MCMILLAN SEEKS DECLARATION OF DROUGHT EMERGENCY IN ALABAMA
MONTGOMERY, Ala. -- Drought conditions have impacted Alabama's crop yields, imperiling farmers in the southern third of the state to the point where federal emergency aid will be needed, says Commissioner John McMillan of the state Department of Agriculture & Industries.
"Today, I am requesting a review of drought conditions in the state in order to begin the process of declaring a federal drought emergency," says McMillan.
Supporting McMillan's concerns about the summer drought is today's crop acreage report from the U.S. Department of Agriculture stating that conditions for about one-third of Alabama's leading crops range from poor to very poor.
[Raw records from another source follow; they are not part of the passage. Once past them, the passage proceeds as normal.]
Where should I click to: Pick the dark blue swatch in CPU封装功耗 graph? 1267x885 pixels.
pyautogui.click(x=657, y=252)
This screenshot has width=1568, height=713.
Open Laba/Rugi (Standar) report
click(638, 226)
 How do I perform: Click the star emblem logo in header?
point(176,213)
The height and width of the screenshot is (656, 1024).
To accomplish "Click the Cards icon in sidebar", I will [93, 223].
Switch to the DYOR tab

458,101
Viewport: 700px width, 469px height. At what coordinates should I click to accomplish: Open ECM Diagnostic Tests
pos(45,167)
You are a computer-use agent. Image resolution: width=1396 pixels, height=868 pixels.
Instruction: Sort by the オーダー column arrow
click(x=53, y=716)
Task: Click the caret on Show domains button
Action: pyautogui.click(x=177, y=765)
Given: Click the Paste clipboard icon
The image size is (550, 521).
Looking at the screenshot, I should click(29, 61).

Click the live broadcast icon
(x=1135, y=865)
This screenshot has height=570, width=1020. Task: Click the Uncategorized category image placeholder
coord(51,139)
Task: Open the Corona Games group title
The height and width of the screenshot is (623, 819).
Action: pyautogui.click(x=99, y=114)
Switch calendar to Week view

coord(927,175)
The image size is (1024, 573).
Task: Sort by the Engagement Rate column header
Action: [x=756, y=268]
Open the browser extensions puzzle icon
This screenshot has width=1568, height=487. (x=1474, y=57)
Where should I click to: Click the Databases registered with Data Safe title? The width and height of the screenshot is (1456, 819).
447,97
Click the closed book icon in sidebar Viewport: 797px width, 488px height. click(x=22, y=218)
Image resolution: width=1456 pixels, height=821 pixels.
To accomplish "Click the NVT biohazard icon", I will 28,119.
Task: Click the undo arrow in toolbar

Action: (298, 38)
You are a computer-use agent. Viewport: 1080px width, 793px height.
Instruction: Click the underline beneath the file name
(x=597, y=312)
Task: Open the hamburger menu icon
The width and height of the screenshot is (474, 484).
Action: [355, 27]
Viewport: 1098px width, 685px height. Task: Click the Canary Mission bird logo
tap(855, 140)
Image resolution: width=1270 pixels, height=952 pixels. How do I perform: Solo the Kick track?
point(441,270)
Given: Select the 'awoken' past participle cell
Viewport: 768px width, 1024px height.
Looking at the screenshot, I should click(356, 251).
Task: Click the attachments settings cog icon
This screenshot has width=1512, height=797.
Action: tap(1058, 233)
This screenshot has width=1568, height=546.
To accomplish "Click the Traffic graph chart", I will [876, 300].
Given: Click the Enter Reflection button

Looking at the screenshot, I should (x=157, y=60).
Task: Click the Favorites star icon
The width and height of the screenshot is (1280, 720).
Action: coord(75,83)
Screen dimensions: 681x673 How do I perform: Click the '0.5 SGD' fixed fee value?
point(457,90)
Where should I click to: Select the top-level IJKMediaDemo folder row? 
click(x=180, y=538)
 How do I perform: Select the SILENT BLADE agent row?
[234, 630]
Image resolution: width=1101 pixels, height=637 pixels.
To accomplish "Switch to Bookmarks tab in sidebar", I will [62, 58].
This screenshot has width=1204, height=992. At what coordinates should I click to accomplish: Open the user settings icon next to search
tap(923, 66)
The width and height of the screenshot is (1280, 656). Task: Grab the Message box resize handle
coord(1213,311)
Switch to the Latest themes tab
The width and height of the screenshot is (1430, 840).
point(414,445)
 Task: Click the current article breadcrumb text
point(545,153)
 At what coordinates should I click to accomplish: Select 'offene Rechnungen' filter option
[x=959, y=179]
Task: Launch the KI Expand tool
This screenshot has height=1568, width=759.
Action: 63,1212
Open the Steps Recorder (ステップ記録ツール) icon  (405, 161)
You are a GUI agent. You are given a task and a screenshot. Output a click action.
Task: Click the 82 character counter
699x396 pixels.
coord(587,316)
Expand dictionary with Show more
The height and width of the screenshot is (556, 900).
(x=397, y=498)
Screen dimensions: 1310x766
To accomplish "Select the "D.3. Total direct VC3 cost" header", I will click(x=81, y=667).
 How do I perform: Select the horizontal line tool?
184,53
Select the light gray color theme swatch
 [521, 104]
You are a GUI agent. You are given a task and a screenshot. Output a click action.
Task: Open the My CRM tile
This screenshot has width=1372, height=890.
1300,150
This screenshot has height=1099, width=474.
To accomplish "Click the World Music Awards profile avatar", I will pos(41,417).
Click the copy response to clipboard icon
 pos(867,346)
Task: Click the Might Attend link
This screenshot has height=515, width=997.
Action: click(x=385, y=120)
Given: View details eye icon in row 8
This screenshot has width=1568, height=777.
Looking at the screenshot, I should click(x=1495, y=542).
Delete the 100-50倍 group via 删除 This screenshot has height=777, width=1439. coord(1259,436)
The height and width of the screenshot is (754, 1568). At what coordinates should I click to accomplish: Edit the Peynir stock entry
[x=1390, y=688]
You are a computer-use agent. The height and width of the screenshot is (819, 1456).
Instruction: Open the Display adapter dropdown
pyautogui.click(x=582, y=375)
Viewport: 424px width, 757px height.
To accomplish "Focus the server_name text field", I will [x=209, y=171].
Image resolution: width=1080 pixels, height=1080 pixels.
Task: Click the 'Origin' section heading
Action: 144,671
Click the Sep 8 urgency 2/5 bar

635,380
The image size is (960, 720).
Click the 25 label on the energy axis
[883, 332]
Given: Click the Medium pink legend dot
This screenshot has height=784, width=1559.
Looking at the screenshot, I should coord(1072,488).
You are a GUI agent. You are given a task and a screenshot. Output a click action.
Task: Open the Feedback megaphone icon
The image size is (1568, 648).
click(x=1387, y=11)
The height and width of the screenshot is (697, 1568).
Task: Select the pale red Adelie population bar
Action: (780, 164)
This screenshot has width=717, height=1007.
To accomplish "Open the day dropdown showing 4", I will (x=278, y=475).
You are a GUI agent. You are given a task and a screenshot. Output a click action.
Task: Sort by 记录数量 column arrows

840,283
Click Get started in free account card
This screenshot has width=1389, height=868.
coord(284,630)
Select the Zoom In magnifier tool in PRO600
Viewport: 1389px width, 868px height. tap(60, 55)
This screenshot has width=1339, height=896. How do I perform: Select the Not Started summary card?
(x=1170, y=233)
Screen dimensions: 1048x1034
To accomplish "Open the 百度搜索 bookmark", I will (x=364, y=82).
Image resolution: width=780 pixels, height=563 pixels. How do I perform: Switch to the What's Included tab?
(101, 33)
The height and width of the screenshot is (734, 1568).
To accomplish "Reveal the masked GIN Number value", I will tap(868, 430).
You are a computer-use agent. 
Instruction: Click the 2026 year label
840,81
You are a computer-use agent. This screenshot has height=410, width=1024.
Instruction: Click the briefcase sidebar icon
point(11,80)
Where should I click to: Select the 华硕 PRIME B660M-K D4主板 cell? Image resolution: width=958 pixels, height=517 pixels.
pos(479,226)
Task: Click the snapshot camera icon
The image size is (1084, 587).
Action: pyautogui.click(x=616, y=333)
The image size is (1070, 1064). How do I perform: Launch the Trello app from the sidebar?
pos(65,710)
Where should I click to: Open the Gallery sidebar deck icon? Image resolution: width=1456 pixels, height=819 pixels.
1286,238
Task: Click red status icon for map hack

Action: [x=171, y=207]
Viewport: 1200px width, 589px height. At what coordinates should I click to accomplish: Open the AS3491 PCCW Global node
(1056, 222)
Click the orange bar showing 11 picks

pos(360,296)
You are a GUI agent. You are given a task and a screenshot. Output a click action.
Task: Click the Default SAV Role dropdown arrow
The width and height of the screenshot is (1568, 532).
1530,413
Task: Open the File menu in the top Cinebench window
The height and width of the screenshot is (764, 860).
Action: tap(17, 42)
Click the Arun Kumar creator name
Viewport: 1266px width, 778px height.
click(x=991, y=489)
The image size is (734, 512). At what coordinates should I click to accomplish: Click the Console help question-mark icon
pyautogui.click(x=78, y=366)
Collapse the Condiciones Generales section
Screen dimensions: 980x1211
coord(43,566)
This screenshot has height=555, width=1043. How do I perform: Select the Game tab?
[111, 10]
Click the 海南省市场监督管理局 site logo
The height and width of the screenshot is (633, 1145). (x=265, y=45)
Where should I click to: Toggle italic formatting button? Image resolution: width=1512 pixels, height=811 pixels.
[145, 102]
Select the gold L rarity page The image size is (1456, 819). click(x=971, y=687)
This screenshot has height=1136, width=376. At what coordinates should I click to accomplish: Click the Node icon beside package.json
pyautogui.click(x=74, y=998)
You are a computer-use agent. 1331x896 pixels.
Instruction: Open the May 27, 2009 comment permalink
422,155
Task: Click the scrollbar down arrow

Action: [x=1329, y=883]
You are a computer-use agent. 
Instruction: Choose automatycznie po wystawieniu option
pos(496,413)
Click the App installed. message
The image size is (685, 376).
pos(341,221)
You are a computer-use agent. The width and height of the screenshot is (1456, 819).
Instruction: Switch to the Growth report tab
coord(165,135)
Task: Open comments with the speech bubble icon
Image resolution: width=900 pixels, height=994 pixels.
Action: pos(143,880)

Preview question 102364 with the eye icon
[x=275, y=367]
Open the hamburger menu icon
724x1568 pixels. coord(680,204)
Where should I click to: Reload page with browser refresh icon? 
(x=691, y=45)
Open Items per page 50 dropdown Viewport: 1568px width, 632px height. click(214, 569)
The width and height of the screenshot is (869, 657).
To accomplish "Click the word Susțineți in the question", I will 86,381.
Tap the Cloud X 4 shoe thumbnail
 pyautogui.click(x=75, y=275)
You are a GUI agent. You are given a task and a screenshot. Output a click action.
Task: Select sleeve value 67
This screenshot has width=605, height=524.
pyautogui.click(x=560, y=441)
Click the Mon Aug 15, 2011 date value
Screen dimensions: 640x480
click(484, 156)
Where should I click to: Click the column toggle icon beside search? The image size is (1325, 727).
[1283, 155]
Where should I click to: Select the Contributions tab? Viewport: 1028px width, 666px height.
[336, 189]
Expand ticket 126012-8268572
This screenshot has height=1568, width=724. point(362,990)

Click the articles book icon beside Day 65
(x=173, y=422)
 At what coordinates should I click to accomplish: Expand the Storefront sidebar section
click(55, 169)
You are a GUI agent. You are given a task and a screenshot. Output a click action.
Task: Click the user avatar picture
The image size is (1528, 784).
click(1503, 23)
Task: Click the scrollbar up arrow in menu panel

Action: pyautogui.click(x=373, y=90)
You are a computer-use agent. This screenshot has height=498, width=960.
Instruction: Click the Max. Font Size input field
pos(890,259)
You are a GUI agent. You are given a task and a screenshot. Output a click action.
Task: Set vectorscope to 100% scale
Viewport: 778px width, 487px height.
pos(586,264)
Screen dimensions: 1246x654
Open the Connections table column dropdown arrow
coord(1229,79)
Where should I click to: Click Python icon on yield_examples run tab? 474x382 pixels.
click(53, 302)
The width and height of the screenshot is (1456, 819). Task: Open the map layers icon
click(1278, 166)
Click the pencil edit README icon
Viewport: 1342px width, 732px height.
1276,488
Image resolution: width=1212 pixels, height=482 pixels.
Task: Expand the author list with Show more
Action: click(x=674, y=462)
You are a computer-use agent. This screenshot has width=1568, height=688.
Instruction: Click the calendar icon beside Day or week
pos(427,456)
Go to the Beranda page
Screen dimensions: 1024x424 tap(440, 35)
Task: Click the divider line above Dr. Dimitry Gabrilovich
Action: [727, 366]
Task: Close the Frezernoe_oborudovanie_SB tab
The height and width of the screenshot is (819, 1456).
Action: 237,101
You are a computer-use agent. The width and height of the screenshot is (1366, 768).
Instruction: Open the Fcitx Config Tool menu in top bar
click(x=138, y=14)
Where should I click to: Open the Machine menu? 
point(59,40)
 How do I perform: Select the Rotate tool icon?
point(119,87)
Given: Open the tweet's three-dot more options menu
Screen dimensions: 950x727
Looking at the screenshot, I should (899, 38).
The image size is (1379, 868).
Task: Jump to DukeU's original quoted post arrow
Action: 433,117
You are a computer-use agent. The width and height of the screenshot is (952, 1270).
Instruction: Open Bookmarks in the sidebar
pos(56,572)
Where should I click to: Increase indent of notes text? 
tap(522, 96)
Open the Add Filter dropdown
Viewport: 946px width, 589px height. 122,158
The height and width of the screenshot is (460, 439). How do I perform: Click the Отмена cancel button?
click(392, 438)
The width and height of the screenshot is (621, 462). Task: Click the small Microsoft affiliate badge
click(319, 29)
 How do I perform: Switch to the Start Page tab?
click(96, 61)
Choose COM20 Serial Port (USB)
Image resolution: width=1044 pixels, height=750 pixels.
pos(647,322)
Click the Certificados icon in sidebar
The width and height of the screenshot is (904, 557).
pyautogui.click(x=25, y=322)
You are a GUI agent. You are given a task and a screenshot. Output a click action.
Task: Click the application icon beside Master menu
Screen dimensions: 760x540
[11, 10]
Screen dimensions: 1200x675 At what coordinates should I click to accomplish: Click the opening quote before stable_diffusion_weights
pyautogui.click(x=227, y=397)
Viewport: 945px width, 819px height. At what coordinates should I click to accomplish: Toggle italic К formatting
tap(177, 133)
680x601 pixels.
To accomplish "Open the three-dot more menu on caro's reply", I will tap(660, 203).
Only 27 percent are rated good or excellent.
"Right now, all counties in the southern tier of Alabama are suffering an extreme drought. Other counties will follow suit if our current low rainfall pattern persists. The next two weeks are critical," explains McMillan. "This is especially frustrating for farmers in a year when commodity prices are at record highs."
"Based on information from the U.S. Drought Monitor, crop acreage reports and other sources, I am recommending to Governor Bentley that certain counties be considered for a drought disaster declaration," McMillan said.
The Farm Services Agency, a division of the U.S. Department of Agriculture, will assess the governor's request and take action, which in this case would include providing emergency aid to farmers impacted by the drought. This can include low interest loans and certain types of direct assistance, including the SURE Disaster program.
Twenty-three counties in Georgia, most in the southwestern part of the state, were declared drought disaster areas.
"On the bright side, the USDA today reports that there are 50,500 additional acres planted this year versus 2010," McMillan said.